Although hominids apparently evolved in Africa, Indonesia is a Garden of Eden in its own right, with a wealth of H. erectus fossils. The startling discovery 2 years ago of “hobbits”—the diminutive H. floresiensis of Flores Island—added a controversial new hominid to the Indonesian menagerie.

In 1998, Widianto found stone flakes in the 800,000-year-old Grenzbank layer at Sangiran, whose well-plumbed sediments reach back 2 million years. Then in September 2004, his team struck gold in a layer dated by extrapolation from the rocks around it to 1.2 million years ago. Over 2 months, they unearthed 220 flakes—several centimeters long, primarily made of chalcedony, and ranging in color from beige to blood red—in a 3-by-3-meter section of sand deposited by an ancient river.

The find, not yet published, could be even more spectacular than Widianto realizes, says Ciochon.
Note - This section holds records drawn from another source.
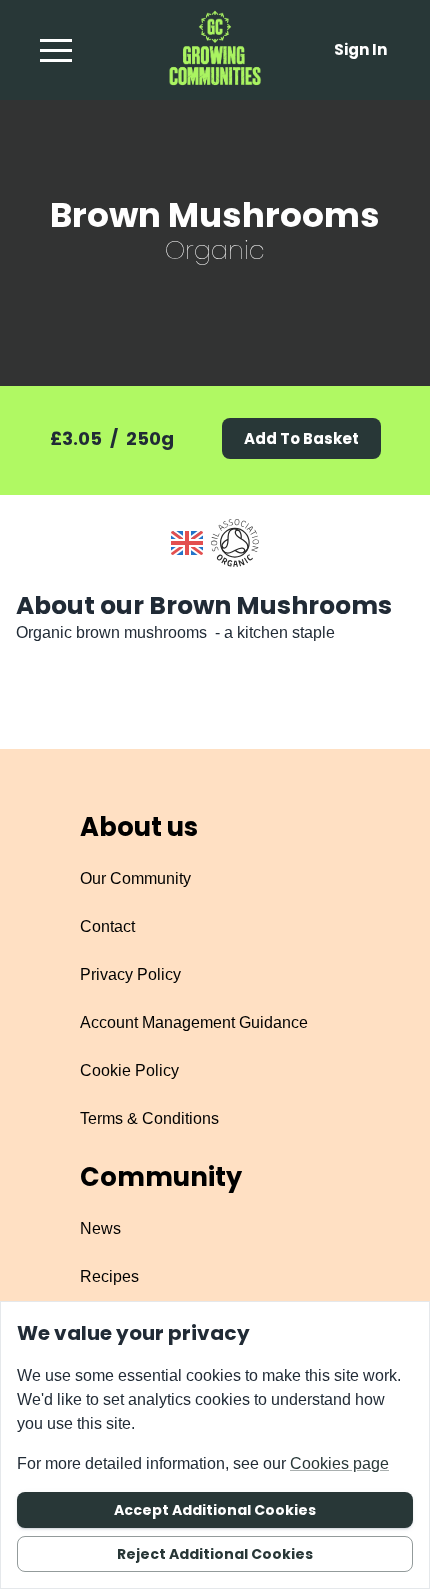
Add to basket (301, 438)
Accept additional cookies (215, 1510)
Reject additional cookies (215, 1554)
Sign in (360, 49)
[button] (56, 50)
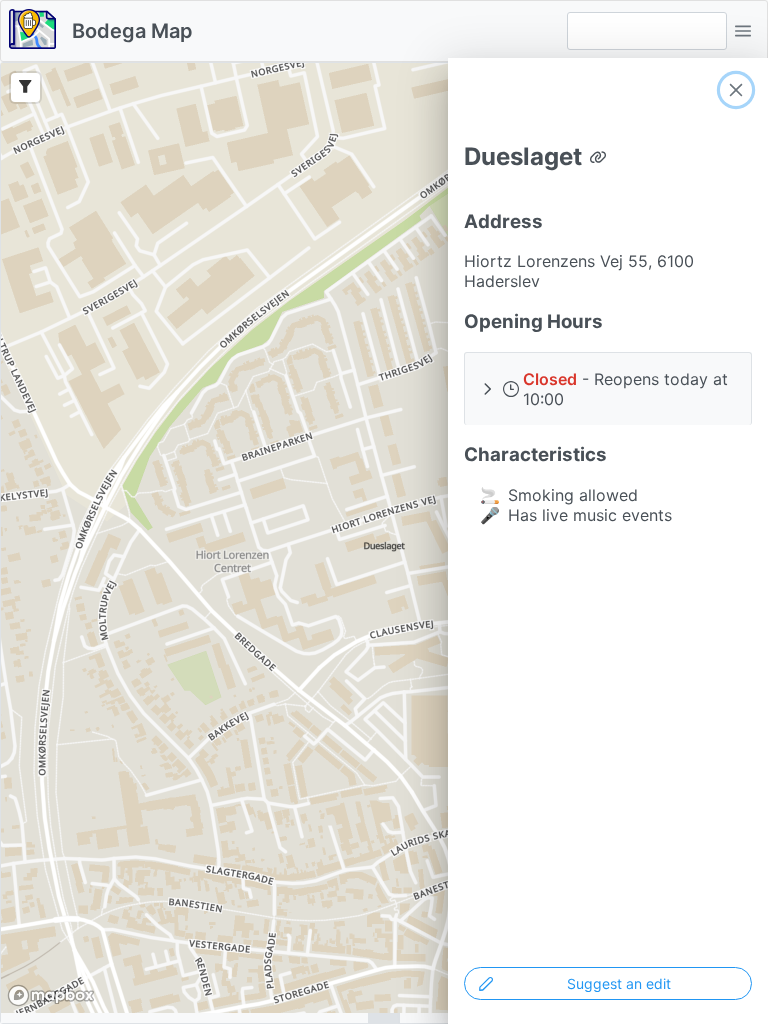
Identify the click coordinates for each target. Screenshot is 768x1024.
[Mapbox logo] (51, 995)
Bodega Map (132, 31)
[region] (384, 538)
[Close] (736, 90)
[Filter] (25, 87)
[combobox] (647, 31)
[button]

His team, which also works at Sangiran, has used ultraprecise argon-argon radiometric methods to date the volcanic strata overlying the levels excavated by Widianto to 1.58 million to 1.51 million years ago—making the flakes at least 1.6 million years old. If the flakes were undisturbed, Ciochon says, they would represent “some of the earliest evidence of the human manufacture of stone artifacts outside of Africa.” Their antiquity would match that of the oldest flakes found in China, at Majuangou, dated to 1.66 million years ago and also made of chert.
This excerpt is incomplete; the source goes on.